Change "upload file icon" to "paperclip icon" throughout the material, leaving everything else the same.

— begin RECORDS FOR THIS TASK —

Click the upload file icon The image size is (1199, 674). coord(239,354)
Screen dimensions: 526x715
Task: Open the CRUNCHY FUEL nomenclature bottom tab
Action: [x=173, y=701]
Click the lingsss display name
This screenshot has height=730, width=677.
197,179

— end RECORDS FOR THIS TASK —

◆ REPLY
Click the paperclip icon The image size is (1199, 674). coord(239,354)
Screen dimensions: 526x715
Task: Open the CRUNCHY FUEL nomenclature bottom tab
Action: [x=173, y=701]
Click the lingsss display name
This screenshot has height=730, width=677.
197,179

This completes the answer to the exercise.